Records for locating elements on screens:
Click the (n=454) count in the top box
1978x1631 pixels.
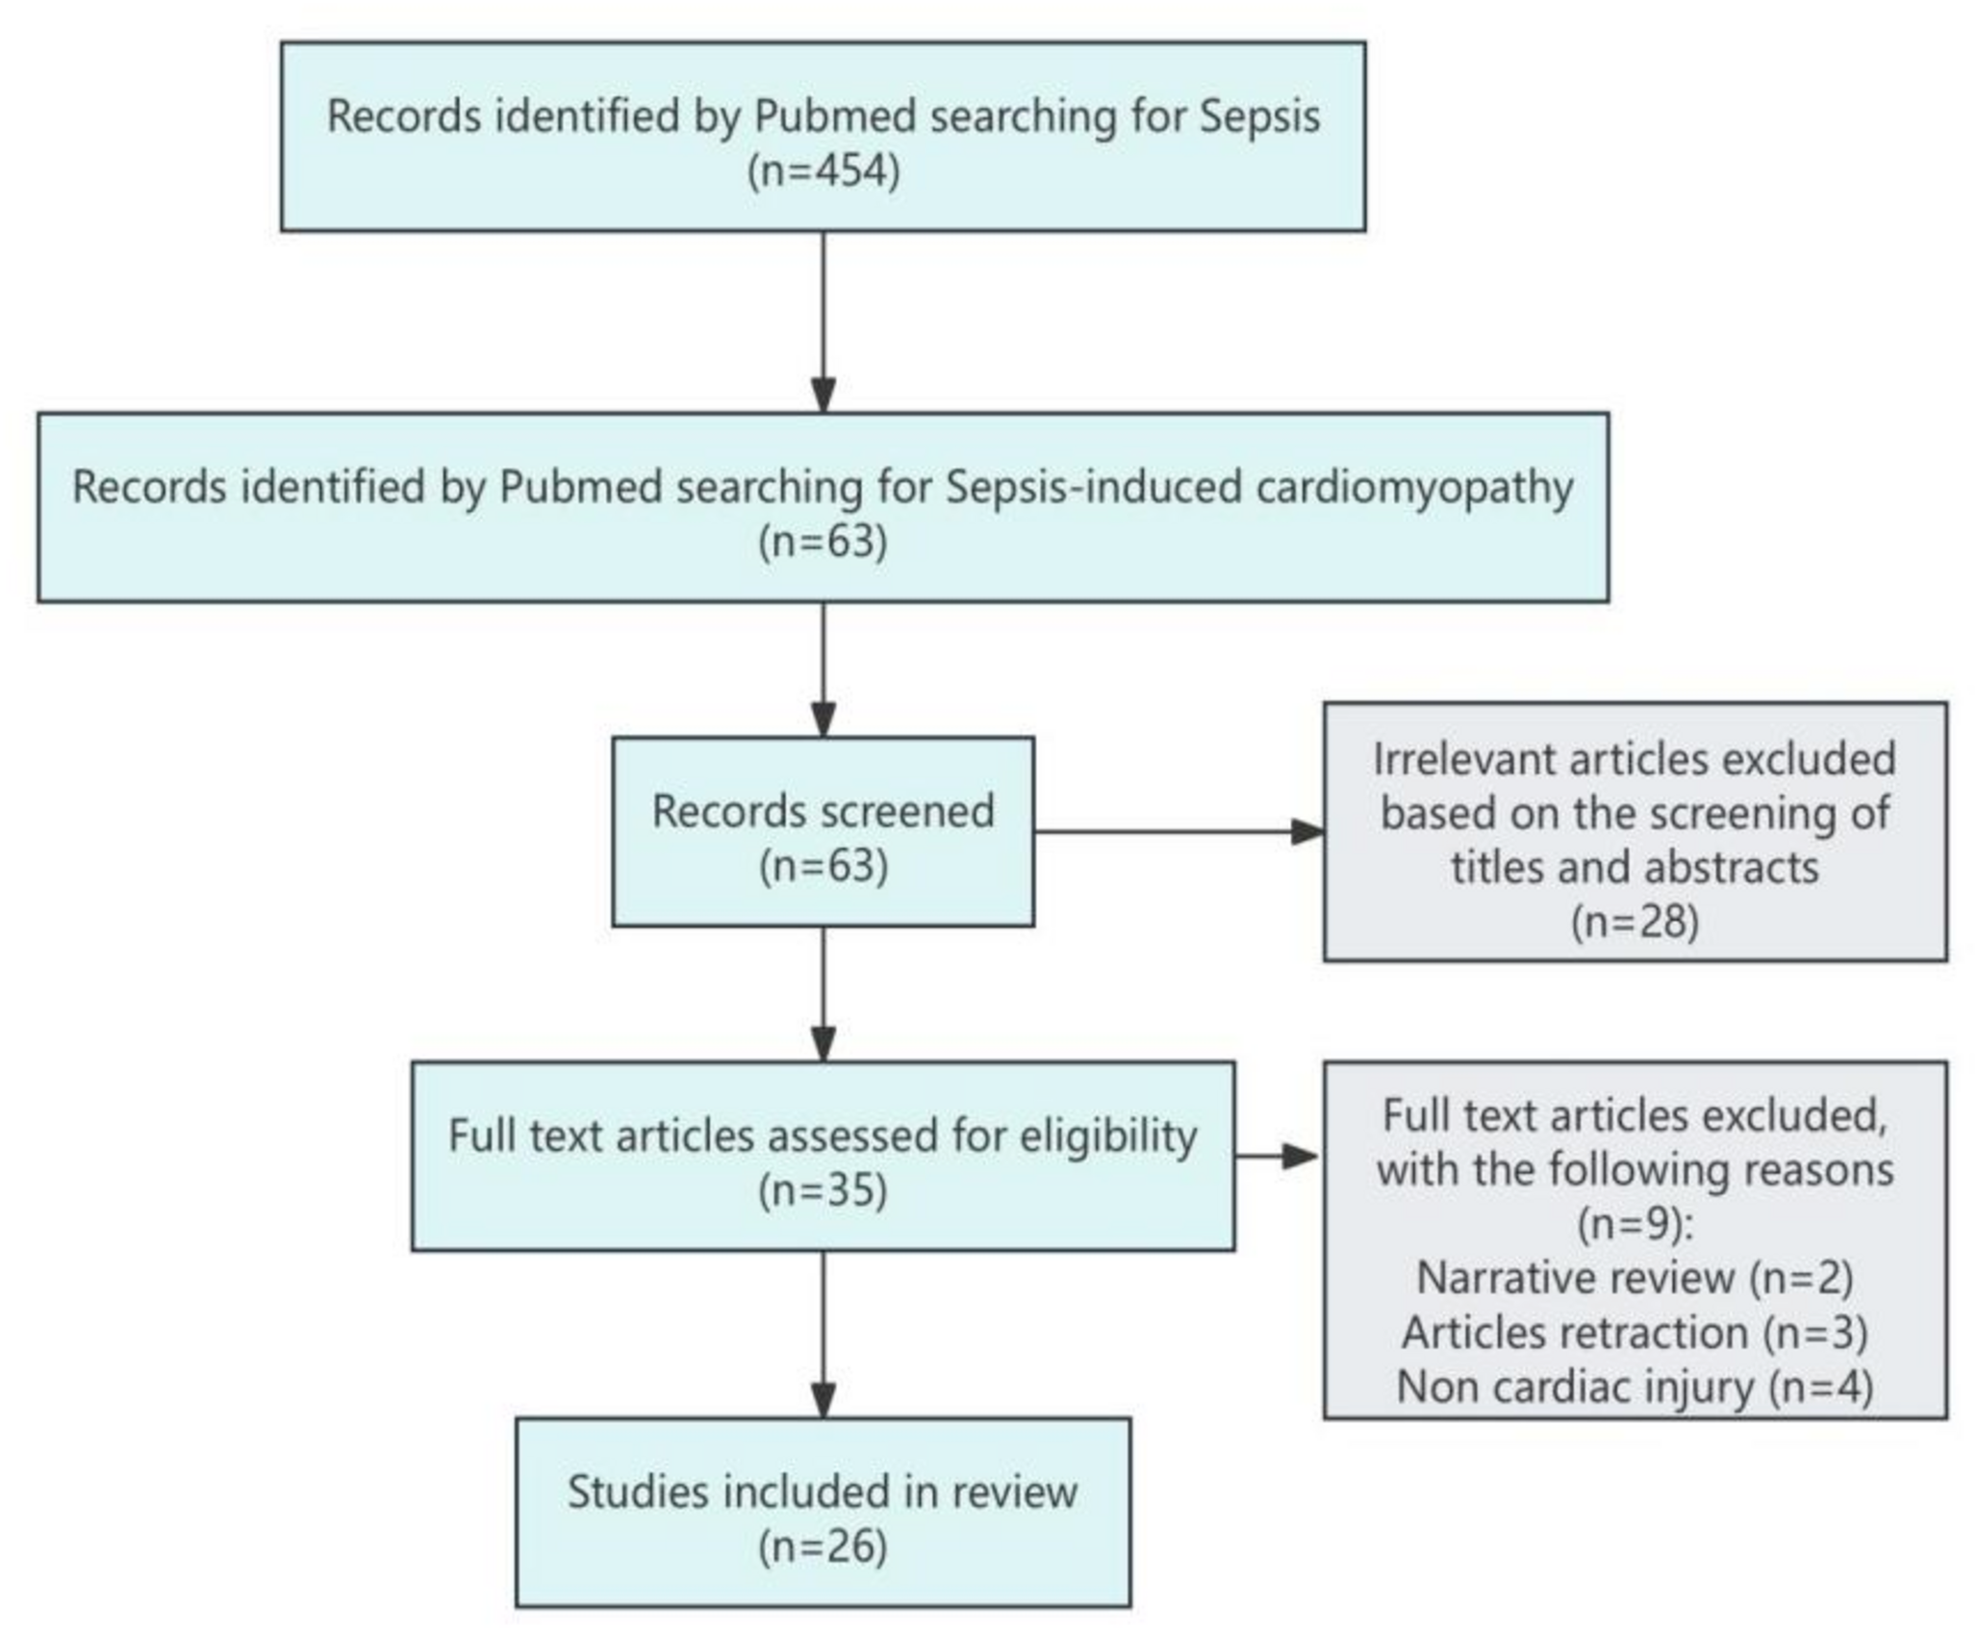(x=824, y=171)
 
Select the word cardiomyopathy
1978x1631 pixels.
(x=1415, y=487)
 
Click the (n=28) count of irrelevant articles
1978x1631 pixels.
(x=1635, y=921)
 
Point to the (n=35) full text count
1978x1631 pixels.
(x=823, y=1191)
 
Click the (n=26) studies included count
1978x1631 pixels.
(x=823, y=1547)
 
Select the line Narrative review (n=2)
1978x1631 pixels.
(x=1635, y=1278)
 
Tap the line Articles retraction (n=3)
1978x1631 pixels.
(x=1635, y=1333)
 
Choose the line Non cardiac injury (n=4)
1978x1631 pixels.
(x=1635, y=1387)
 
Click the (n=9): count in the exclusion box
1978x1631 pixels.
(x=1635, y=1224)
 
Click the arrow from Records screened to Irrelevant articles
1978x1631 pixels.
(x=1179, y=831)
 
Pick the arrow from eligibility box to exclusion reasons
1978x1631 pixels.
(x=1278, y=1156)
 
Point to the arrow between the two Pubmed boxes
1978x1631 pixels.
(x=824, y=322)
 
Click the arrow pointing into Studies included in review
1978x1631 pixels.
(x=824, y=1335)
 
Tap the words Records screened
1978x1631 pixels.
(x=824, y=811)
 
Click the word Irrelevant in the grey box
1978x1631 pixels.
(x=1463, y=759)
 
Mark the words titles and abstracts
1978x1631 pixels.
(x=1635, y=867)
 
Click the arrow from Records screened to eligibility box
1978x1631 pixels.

What the exercise asks: Swap "arrow" for "connector" everywhere in the records and write all of them out again with nothing else changed. Leave out the pictures.

Answer for this exercise:
Click the (n=454) count in the top box
1978x1631 pixels.
(x=824, y=171)
 
Select the word cardiomyopathy
1978x1631 pixels.
(x=1415, y=487)
 
Click the (n=28) count of irrelevant articles
1978x1631 pixels.
(x=1635, y=921)
 
Point to the (n=35) full text count
1978x1631 pixels.
(x=823, y=1191)
 
Click the (n=26) studies included count
1978x1631 pixels.
(x=823, y=1547)
 
Select the line Narrative review (n=2)
1978x1631 pixels.
(x=1635, y=1278)
 
Tap the line Articles retraction (n=3)
1978x1631 pixels.
(x=1635, y=1333)
 
Choose the line Non cardiac injury (n=4)
1978x1631 pixels.
(x=1635, y=1387)
 
Click the (n=9): count in the exclusion box
1978x1631 pixels.
(x=1635, y=1224)
 
Click the connector from Records screened to Irrelevant articles
1978x1631 pixels.
(x=1179, y=831)
 
Pick the connector from eligibility box to exclusion reasons
1978x1631 pixels.
(x=1278, y=1156)
 
Point to the connector between the two Pubmed boxes
1978x1631 pixels.
(x=824, y=322)
 
Click the connector pointing into Studies included in review
1978x1631 pixels.
(x=824, y=1335)
 
Tap the words Records screened
1978x1631 pixels.
(x=824, y=811)
 
Click the word Irrelevant in the grey box
1978x1631 pixels.
(x=1463, y=759)
 
Mark the words titles and abstracts
1978x1631 pixels.
(x=1635, y=867)
 
Click the connector from Records screened to eligibility box
1978x1631 pixels.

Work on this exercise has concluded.